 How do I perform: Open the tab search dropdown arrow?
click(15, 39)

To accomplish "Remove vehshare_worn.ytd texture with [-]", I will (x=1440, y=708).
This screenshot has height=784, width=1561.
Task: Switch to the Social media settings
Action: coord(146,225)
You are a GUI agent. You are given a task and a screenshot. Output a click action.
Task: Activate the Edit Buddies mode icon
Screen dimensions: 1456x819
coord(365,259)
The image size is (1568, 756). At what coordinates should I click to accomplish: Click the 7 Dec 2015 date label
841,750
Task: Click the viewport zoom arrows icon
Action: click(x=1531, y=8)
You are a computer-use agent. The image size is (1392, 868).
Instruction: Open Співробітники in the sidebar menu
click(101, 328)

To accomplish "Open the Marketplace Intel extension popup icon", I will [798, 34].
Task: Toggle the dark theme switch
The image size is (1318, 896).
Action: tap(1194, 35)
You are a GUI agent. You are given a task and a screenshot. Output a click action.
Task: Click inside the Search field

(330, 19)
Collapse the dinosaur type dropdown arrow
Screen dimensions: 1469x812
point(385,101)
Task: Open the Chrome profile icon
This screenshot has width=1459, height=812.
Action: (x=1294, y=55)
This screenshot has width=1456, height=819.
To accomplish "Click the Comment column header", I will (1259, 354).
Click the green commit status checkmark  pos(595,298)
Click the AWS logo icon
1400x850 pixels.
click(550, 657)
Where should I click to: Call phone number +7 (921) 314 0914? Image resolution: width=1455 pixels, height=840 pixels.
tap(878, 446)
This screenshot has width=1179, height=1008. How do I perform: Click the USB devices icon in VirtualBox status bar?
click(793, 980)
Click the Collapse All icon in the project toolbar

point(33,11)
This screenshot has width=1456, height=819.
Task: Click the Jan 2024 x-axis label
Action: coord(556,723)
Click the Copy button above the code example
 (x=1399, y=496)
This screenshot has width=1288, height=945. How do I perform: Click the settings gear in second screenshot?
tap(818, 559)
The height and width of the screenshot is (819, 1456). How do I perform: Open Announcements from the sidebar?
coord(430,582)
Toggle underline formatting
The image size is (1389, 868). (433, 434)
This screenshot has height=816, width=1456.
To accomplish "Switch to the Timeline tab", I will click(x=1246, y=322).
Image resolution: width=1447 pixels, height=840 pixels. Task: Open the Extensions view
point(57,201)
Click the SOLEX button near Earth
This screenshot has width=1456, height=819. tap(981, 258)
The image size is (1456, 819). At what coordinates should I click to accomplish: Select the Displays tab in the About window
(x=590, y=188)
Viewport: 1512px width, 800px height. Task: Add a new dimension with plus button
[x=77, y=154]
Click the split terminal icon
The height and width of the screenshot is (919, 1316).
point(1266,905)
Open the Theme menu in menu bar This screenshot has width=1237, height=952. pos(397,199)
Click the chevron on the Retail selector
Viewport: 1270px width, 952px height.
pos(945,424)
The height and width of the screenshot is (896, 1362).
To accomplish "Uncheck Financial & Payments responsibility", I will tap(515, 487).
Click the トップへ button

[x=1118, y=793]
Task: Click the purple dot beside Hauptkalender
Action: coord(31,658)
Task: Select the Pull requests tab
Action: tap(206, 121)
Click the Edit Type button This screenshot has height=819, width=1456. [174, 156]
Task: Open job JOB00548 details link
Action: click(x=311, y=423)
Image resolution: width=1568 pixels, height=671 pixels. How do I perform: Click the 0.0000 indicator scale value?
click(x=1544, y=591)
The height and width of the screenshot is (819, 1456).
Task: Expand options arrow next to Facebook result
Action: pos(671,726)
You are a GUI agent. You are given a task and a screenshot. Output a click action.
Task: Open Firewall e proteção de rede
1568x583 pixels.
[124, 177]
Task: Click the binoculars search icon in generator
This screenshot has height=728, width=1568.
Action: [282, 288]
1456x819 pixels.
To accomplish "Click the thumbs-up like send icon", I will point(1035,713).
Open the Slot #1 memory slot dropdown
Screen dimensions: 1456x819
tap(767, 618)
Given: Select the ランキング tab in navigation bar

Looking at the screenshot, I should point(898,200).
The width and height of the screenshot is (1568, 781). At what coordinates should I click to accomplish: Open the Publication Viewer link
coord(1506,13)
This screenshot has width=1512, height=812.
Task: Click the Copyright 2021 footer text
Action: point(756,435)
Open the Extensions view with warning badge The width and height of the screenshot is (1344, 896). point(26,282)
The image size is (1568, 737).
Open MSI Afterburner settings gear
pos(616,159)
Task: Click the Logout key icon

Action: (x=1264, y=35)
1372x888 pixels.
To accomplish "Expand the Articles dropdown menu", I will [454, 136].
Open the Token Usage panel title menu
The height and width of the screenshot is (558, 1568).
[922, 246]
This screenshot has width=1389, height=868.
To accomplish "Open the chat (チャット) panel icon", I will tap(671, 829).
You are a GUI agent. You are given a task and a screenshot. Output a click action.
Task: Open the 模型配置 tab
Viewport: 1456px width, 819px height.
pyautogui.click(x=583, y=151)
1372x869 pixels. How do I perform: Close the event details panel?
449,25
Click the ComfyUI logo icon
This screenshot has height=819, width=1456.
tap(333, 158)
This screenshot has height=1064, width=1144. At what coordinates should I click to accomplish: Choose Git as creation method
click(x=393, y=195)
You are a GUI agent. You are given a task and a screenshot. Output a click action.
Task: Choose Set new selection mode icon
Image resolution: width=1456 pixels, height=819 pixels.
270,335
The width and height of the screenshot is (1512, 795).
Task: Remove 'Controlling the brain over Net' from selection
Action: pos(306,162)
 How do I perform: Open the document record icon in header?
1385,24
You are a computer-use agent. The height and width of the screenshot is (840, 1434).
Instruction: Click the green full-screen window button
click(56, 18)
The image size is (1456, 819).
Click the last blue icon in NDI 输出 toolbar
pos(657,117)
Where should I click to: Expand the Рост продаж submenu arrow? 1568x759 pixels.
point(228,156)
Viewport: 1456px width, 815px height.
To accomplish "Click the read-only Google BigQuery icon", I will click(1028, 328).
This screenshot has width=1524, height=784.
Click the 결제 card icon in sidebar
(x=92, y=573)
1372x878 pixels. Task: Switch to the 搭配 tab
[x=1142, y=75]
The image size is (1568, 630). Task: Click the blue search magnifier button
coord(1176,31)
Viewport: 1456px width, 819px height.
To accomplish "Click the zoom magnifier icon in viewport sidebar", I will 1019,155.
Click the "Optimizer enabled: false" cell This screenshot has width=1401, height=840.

▸ **TASK DETAILS**: Find "computer" in the data above. Report each line where it appears.

▸ **YOUR RESPONSE**:
You are a computer-use agent. The image size is (1392, 868).
You are a computer-use agent. The height and width of the screenshot is (840, 1434).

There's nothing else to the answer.